The setup:
We have project Foo which needs to use some code in project Bar. Project Foo uses cmake for its build system; project Bar uses bazel. Naively, we can use a custom cmake rule (add_custom_target or ExternalProject_Add) to invoke bazel build for Bar however we want, produce Bar's build artifacts, declare that the custom cmake rule produces Bar's artifacts, then use them in Foo's cmake.
Here's what Foo's bazel invocation looks like:
$ bazel build //somedir/subdir:toplevel_target
And let's say that toplevel_target looks like this:
cc_library(
name = "toplevel_target",
srcs = ["toplevel_target.cc"],
hdrs = ["toplevel_target.h"],
deps = [
"//base/some_base_library",
"//third_party/some_third_party_library",
"@some_external_dep/dep",
]
)
Here's the problem:
The above bazel invocation actually produces *many* artifacts, not just toplevel_target because it has dependencies. All of these artifacts are needed to make the final build product work. There isn't a giant .a file that we can just link against (I have tried this approach when the library doesn't have any dependencies and it works fine). Somehow we need to gather up all of the artifacts from the transitive dependencies and either pass them to cmake or somehow stuff them all into a single .a file that cmake can use.
Naively, I can use cquery to find my transitive dependencies, munge through bazel-bin to find the appropriate files, then stuff them all into the archiver (or something). This seems pretty brittle though - bazel should already have all of this information when it's performing the build (and of course bazel utilizes this information when it tries to link a binary or .so). Ideally, I would be able to write a skylark rule which does this for me, otherwise I'm stuck doing what I describe above. Any better ideas? Pointers to similar work? Being able to use bazel with other build systems is probably something that someone else has done in the past?

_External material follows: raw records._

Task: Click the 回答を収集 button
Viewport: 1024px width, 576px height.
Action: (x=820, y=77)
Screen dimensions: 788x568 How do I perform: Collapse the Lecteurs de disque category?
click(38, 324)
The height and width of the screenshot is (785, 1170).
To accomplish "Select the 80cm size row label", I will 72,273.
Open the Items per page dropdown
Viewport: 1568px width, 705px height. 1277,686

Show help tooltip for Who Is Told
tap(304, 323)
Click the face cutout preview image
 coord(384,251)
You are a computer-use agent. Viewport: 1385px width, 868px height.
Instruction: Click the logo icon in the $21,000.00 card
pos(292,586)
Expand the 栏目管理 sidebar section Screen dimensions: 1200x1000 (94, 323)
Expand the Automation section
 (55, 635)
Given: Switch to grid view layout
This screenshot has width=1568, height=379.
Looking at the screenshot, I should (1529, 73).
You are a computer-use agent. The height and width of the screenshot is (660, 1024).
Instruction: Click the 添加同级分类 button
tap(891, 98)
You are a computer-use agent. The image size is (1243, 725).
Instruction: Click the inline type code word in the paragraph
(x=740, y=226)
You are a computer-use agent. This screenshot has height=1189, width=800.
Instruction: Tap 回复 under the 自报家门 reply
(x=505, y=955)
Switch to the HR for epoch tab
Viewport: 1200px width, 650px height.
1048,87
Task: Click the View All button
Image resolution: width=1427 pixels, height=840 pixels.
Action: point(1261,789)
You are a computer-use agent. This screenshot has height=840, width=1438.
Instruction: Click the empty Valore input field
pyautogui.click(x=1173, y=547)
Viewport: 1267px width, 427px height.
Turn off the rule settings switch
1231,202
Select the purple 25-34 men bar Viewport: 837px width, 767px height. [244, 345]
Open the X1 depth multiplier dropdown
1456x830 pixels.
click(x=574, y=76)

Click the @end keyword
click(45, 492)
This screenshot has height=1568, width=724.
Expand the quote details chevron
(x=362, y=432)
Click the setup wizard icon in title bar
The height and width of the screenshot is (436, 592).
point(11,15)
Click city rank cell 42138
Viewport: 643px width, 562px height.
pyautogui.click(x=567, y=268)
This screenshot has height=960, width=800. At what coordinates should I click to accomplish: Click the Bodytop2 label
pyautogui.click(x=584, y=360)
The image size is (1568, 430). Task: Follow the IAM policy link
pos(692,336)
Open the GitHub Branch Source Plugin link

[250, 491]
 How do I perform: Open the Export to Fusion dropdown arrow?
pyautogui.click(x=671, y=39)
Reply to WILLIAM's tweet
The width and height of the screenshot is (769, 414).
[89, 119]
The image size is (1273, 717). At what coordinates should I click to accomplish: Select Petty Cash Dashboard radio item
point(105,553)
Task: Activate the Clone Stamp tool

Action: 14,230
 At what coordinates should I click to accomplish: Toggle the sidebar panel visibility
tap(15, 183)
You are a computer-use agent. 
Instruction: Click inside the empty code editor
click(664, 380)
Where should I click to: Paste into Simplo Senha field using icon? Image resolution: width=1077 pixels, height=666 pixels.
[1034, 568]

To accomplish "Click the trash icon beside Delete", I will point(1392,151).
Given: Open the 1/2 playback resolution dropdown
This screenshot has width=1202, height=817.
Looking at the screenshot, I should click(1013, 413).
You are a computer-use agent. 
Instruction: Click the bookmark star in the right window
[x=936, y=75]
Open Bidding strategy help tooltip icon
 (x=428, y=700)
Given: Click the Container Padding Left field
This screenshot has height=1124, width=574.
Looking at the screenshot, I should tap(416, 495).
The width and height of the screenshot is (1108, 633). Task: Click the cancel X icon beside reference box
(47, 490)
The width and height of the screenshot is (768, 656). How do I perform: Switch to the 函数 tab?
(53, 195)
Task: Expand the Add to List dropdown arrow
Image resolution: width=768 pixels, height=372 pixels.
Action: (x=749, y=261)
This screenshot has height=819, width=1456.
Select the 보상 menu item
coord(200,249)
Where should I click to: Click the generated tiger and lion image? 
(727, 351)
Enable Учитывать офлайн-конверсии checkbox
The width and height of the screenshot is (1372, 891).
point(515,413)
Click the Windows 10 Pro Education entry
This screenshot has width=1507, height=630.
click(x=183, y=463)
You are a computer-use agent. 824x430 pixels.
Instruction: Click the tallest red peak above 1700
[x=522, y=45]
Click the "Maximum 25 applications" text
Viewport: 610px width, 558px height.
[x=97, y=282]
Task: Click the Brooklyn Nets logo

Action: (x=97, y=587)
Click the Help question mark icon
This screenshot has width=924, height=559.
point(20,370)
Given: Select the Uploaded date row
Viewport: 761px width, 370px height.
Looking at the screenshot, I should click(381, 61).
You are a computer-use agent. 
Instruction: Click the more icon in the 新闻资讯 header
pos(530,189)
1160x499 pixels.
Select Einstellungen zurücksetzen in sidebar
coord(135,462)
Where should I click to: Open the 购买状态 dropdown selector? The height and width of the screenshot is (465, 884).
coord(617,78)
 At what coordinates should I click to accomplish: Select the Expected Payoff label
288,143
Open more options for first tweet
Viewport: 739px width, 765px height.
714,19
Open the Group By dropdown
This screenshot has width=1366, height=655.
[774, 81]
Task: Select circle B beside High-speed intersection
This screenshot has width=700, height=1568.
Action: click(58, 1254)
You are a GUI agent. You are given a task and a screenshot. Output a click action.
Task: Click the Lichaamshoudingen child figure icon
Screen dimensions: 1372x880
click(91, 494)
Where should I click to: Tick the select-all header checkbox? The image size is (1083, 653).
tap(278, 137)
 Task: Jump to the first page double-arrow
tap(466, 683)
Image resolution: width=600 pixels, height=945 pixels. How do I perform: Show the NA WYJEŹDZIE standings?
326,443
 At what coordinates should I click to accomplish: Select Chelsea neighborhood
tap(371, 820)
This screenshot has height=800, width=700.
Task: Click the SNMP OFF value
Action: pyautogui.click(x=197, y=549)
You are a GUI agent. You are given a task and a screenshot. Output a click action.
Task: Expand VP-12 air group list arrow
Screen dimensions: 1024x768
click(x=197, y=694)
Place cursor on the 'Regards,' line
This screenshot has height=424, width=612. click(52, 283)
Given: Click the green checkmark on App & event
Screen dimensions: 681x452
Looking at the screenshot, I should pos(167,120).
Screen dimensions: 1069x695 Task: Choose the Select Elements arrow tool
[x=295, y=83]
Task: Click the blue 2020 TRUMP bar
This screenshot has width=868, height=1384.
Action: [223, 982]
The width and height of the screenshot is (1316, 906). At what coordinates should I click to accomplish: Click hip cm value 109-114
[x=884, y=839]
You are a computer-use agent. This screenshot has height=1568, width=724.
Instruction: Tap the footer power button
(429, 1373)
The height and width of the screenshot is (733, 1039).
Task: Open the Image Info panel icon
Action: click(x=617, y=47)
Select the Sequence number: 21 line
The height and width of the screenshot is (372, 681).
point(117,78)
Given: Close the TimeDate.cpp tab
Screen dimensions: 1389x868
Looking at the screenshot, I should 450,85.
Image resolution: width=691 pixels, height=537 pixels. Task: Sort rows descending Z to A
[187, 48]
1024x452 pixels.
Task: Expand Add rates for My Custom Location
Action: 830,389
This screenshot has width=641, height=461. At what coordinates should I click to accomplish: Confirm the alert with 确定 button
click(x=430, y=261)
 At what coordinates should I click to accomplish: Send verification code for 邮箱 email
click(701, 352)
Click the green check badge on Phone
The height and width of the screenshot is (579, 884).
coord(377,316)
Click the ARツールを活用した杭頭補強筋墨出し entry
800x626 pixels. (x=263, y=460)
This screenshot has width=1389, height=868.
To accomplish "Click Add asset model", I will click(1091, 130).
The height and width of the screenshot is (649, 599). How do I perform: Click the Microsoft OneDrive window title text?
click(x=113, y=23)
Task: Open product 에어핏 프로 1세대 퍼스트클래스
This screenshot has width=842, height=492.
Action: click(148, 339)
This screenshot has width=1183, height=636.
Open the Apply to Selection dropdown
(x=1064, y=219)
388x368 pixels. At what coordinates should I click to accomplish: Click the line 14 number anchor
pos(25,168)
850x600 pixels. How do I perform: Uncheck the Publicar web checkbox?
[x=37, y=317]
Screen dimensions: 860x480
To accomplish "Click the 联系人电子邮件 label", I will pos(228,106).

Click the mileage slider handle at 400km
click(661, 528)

My only other thought would be to make a dummy binary target that depends on toplevel_target and then use the resulting params file (which is generated for the final link command) for my own purposes. This seems fairly brittle as well.
Thoughts?
Jim
For posterity:
It seems this problem has been encountered elsewhere:
https://github.com/bazelbuild/bazel/issues/1920
Public design doc that discusses this problem
https://docs.google.com/document/d/1-tv0_79zGyBoDmaP_pYWaBVUwHUteLpAs90_rUl-VY8/edit#heading=h.jwrigiapdkr2
I haven't done extensive testing, but AFAICT I was able to write a Skylark rule that could collect all of the transitive deps and put them into a single .a file.
This can be done by using an aspect that propagates along deps and collects the files field from target (https://docs.bazel.build/versions/master/skylark/lib/Target.html) and passes the transitive deps upward via a custom provider. The resulting list of .a files can be output into an MRI script which is then ingested by ar (I couldn't get a thin archive to work).
The aspect example in the bazel example rules is a good place to start IMO.